Hay a quien le gustan las armas como a otros les gusta viajar, los atardeceres o los muñecos de Harry Potter. Es que son bonitas, casi un fetiche; no solo una proeza de la ingeniería, sino del diseño. El que tiene un arma desea íntimamente usarla en algún momento, así no lo reconozca, porque ¿qué gracia tiene guardarla hasta el fin de los tiempos como si fuera un adorno? Es como un celular o un computador. Adquirimos tales bienes por necesidad, pero también por gusto. Porque nos atraen, y cuando ya son nuestros los codiciamos con ojos y manos, no vemos la hora de conocer sus funciones y empezar a usarlos.
Así también cueste reconocerlo, nos encanta la violencia. No solo estamos acostumbrados a ella, sino que la glorificamos, en películas principalmente, y mientras matan a treinta en la pantalla nos comemos unas crispetas como si nada. El cine ha categorizado las películas violentas como de acción para que no suene tan feo, y son las más populares; tenemos claro que allí donde diga acción vamos a ver es disparos y explosiones hasta decir estoy lleno.
Y están al alcance de todos, los niños entran a verlas sin problema. Si miramos bien, el sexo y la violencia están íntimamente ligados: un arma es una extensión de la mano, pero también puede ser una extensión del pene, incluso a veces como su reemplazante. Eso somos. Las armas a la vista, el sexo a puerta cerrada; el licor en cualquier rincón de la casa, las drogas prohibidas. Y no digo que matemos, forniquemos, nos embriaguemos y droguemos con la naturalidad de quien se toma un vaso de agua, solo que no termino de entender por qué nuestro instinto de supervivencia y decencia se activa con unas cosas y es tan laxo con otras.
Pero en la vida real todo es diferente al cine. Los puñetazos y los balazos suenan distinto, y la gente sangra de verdad. Es lo que tienen los productos audiovisuales, videojuegos incluidos, nos confunden tanto que terminamos no distinguiendo la realidad de la ficción. Por eso me costó asimilar los videos grabados en Cali que mostraban gente disparando, al comienzo pensaba que era una película y que quienes recibían los balazos eran actores.
Los que disparaban sí parecían ser gente de bien, como suelen autodenominarse; el problema es que a veces en Colombia la gente bien es la gente mal. Las personas de bien suelen parecernos atractivas de entrada.

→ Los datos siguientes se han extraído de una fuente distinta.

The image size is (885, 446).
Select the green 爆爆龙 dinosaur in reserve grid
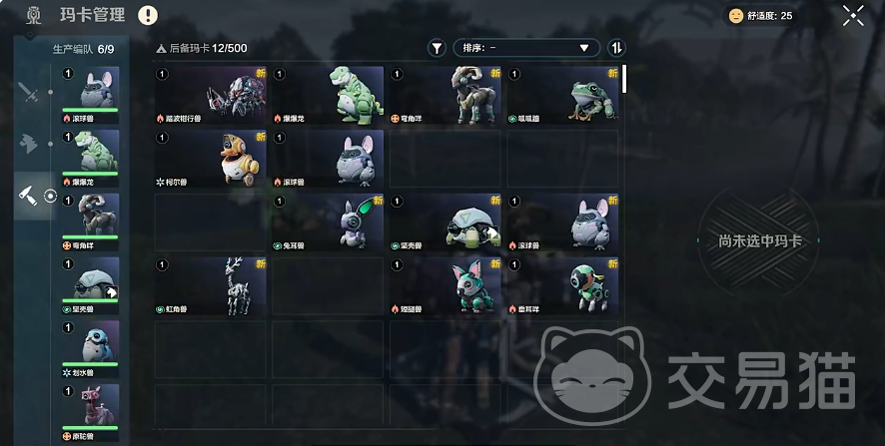click(328, 96)
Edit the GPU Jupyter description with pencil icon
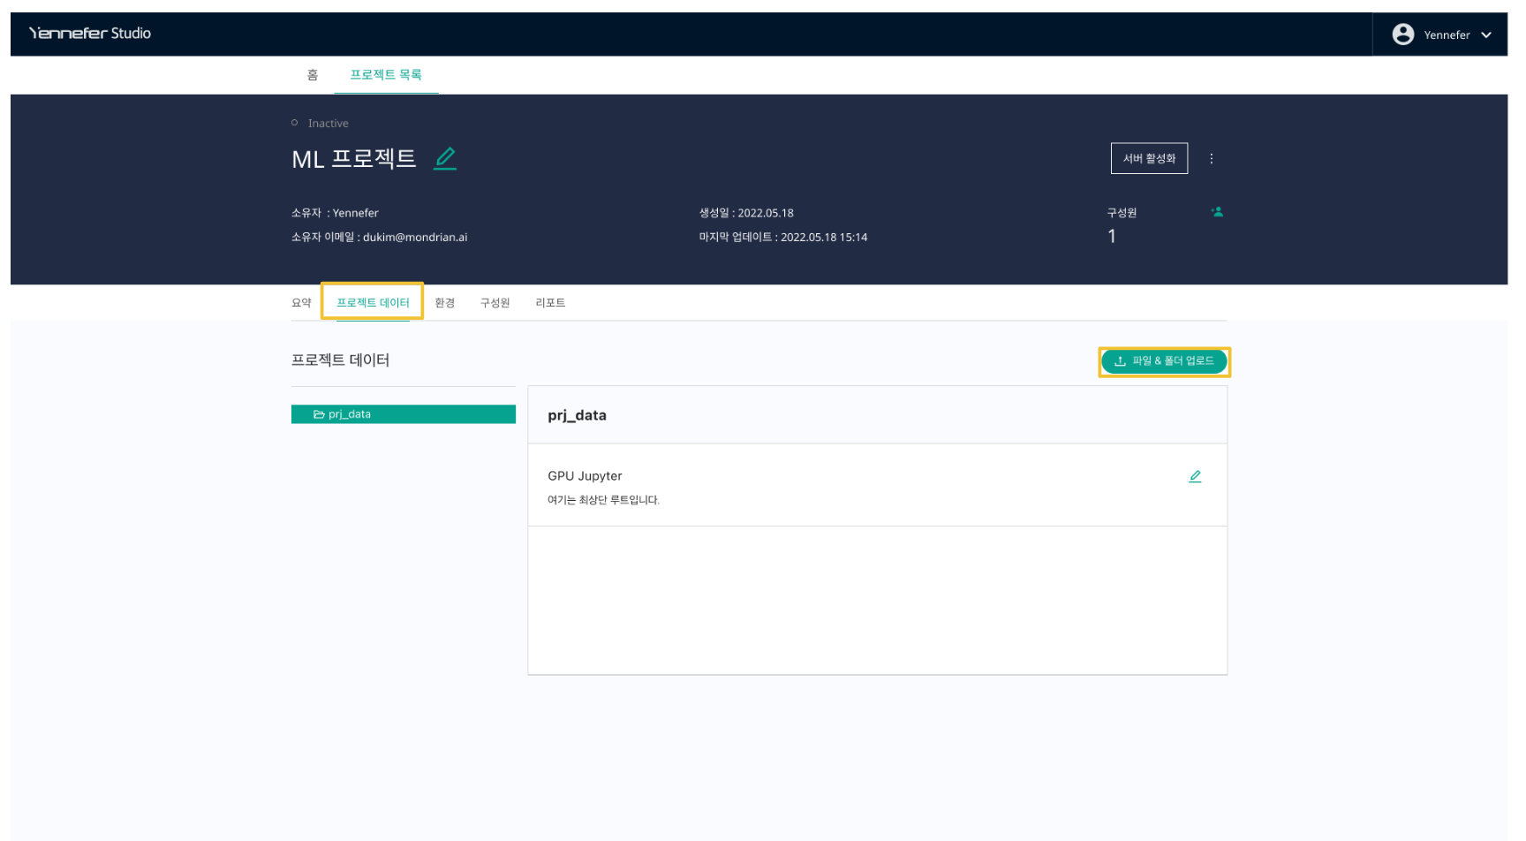 (x=1195, y=476)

Tienen buena pinta, apellidos y riquezas; usan ropa cara, perfumes finos y andan en carros de lujo. Luego las conoces y dices: ‘¿Esto qué es? ¿Cómo puede haber alguien así?’. Pero existen, y los demás les agradamos poco porque tienen el olfato afinado para detectar quién es bien y quién no. Lo que ignoran es que los que no nos hacemos llamar gente de bien somos tan pailas como ellos, solo que no tenemos la osadía de creernos tal cosa.
Tienen también unas casas de descanso divinas, y si te invitan te tratan de maravilla, lo malo es que después te toca socializar con ellas. ¿Yo por qué acepté?, te preguntas. ¿Cómo terminé aquí? ¿Cómo hago para irme? Ninguna comodidad compensa pasar tiempo con ellas. Y no todas están armadas ni andan disparando por ahí, pero hay que ver la forma en que entienden el mundo. Por cosas del azar les tocó vivir en este siglo, pero su forma de pensar es de tiempos que nunca volverán.
Además, creen tener a Dios a su favor, y es quizá eso lo que les permite darse licencias; disparar armas, entre otras cosas. ¿Cómo no van a hacerlo si tienen al único Dios verdadero de su lado? ¿Qué humano puede juzgarlos si el Creador aprueba y respalda sus actos? No solo tienen el dinero y la tierra, se apoderaron también de los valores morales y éticos, que tienen que adaptarse a ellos y no al revés. Y, encima, la vida es sagrada o dispensable según lo crean conveniente. Como me comentó alguien, lo que más sorprende es la facilidad con la que pasan de ser provida a ser probala.